§ **DATASET EXTRACT**:
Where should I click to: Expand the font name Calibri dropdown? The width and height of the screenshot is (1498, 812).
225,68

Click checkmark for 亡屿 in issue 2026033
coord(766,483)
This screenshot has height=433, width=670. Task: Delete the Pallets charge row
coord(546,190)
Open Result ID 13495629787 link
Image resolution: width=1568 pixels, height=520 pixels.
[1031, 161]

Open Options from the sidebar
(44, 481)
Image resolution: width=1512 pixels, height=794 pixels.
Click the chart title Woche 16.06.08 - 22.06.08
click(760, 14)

==

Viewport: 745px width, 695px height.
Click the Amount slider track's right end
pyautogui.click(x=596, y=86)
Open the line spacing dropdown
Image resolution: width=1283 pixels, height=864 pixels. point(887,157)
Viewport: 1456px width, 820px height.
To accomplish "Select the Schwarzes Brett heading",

§ **EXERCISE DESCRIPTION**: Beginning with the line that has "Viewport: 745px width, 695px height." and ending with the line that has "the Schwarzes Brett", set down the lines above exactly and include no others.

§ **RESPONSE TO THE TASK**:
Viewport: 745px width, 695px height.
Click the Amount slider track's right end
pyautogui.click(x=596, y=86)
Open the line spacing dropdown
Image resolution: width=1283 pixels, height=864 pixels. point(887,157)
Viewport: 1456px width, 820px height.
To accomplish "Select the Schwarzes Brett heading",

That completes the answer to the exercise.